What this task involves
Please take the records that follow and repeat exactly the lines starting with the line with "Open the Find" and going on through the line with "Viewport: 1000px width, 797px height.".

── Dataset excerpts ──

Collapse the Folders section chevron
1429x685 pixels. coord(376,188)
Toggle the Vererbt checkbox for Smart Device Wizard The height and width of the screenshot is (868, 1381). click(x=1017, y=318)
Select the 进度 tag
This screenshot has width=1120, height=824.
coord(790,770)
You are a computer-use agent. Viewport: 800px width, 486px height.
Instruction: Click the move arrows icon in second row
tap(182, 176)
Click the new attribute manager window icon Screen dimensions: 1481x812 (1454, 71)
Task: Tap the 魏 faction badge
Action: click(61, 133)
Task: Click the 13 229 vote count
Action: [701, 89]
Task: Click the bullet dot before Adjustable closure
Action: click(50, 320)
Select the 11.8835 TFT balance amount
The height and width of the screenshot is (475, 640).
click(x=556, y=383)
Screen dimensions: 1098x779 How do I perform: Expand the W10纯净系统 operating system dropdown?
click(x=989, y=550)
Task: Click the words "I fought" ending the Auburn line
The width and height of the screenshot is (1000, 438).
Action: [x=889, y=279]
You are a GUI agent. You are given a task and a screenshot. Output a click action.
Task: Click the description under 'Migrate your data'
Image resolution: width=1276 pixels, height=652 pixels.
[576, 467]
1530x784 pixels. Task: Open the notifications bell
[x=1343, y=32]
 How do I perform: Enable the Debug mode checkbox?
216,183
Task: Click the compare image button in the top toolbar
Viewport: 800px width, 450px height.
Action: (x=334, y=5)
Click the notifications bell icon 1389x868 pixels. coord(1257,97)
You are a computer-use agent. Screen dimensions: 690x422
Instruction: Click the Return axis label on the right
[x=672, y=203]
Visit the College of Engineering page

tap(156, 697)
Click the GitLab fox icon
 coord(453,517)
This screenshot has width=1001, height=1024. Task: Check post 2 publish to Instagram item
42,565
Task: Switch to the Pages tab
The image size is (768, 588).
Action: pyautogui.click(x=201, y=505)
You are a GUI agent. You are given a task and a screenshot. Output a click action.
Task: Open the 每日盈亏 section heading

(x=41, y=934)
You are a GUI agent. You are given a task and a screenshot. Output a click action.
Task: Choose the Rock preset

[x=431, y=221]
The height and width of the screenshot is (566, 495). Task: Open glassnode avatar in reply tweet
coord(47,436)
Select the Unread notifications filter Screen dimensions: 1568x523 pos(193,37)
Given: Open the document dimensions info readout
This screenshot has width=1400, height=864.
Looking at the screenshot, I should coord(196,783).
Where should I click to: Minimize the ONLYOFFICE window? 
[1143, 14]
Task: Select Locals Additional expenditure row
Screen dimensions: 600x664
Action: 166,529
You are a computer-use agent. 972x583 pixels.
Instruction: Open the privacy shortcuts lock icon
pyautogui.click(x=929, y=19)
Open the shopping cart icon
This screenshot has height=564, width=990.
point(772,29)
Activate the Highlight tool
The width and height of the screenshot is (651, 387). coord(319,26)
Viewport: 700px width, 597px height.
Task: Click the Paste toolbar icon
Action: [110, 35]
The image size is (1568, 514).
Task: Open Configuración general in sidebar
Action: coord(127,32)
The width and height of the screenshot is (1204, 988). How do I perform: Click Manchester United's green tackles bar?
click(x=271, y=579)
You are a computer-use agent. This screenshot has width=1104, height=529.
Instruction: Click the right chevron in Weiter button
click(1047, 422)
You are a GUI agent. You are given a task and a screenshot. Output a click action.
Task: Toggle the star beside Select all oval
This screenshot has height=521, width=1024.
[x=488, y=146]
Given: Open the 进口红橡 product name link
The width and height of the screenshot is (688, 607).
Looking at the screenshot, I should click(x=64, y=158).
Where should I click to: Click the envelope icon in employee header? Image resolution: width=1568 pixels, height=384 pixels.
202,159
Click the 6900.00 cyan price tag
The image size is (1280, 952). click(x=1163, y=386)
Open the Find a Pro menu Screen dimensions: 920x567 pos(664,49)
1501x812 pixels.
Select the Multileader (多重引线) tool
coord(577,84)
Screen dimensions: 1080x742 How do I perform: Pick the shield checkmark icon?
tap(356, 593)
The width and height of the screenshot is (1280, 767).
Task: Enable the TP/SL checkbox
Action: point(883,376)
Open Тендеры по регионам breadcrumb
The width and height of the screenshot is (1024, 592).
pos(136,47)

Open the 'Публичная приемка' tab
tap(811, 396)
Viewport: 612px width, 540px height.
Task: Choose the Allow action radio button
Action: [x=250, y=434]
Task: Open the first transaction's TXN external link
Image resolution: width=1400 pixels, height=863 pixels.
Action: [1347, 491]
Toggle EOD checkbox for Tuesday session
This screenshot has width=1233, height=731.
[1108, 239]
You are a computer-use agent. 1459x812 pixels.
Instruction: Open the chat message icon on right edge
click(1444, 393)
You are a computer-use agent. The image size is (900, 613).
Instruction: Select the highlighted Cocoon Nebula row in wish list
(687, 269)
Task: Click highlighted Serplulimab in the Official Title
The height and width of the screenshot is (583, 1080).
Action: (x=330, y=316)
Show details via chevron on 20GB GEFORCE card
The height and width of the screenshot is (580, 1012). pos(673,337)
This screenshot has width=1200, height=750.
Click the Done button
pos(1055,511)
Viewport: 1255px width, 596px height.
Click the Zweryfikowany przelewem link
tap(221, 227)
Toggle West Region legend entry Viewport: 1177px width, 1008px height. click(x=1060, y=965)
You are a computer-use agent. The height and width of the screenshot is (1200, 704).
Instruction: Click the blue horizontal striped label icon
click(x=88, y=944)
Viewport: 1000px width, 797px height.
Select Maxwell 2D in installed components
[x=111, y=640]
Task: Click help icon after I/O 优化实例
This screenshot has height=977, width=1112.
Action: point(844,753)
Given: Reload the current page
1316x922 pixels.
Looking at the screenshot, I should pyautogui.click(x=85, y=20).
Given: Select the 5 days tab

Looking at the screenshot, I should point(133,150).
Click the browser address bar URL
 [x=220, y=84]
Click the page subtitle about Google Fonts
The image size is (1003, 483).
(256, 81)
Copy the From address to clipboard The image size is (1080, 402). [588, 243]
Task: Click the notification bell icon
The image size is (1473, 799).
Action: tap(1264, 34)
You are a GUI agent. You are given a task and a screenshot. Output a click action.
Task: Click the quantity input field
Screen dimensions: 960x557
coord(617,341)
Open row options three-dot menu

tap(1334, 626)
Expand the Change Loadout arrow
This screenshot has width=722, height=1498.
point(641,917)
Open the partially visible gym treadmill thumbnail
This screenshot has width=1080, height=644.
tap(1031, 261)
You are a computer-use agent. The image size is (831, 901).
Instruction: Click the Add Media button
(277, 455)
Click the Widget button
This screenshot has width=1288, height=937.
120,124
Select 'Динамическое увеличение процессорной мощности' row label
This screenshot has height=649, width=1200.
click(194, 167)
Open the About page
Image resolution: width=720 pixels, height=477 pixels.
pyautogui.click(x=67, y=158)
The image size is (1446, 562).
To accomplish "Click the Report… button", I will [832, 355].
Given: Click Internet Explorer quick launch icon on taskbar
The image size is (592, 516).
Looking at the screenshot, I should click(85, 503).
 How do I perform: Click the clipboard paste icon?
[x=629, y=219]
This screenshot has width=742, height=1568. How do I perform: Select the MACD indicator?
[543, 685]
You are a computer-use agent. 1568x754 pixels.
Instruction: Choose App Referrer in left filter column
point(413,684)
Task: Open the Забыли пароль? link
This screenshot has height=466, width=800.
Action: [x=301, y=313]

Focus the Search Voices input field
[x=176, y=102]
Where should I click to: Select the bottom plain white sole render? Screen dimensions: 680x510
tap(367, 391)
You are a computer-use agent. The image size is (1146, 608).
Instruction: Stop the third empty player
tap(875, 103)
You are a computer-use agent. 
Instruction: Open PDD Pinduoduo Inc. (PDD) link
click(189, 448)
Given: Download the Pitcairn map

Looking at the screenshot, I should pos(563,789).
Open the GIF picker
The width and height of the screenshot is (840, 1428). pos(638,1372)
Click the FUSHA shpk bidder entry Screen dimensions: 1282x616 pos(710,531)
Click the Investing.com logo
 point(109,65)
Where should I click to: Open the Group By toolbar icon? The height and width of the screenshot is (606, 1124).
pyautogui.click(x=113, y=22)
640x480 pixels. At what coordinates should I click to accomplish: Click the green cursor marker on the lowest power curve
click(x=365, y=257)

───

Problem solution
Open the Find a Pro menu Screen dimensions: 920x567 pos(664,49)
1501x812 pixels.
Select the Multileader (多重引线) tool
coord(577,84)
Screen dimensions: 1080x742 How do I perform: Pick the shield checkmark icon?
tap(356, 593)
The width and height of the screenshot is (1280, 767).
Task: Enable the TP/SL checkbox
Action: point(883,376)
Open Тендеры по регионам breadcrumb
The width and height of the screenshot is (1024, 592).
pos(136,47)

Open the 'Публичная приемка' tab
tap(811, 396)
Viewport: 612px width, 540px height.
Task: Choose the Allow action radio button
Action: [x=250, y=434]
Task: Open the first transaction's TXN external link
Image resolution: width=1400 pixels, height=863 pixels.
Action: [1347, 491]
Toggle EOD checkbox for Tuesday session
This screenshot has width=1233, height=731.
[1108, 239]
You are a computer-use agent. 1459x812 pixels.
Instruction: Open the chat message icon on right edge
click(1444, 393)
You are a computer-use agent. The image size is (900, 613).
Instruction: Select the highlighted Cocoon Nebula row in wish list
(687, 269)
Task: Click highlighted Serplulimab in the Official Title
The height and width of the screenshot is (583, 1080).
Action: (x=330, y=316)
Show details via chevron on 20GB GEFORCE card
The height and width of the screenshot is (580, 1012). pos(673,337)
This screenshot has width=1200, height=750.
Click the Done button
pos(1055,511)
Viewport: 1255px width, 596px height.
Click the Zweryfikowany przelewem link
tap(221, 227)
Toggle West Region legend entry Viewport: 1177px width, 1008px height. click(x=1060, y=965)
You are a computer-use agent. The height and width of the screenshot is (1200, 704).
Instruction: Click the blue horizontal striped label icon
click(x=88, y=944)
Viewport: 1000px width, 797px height.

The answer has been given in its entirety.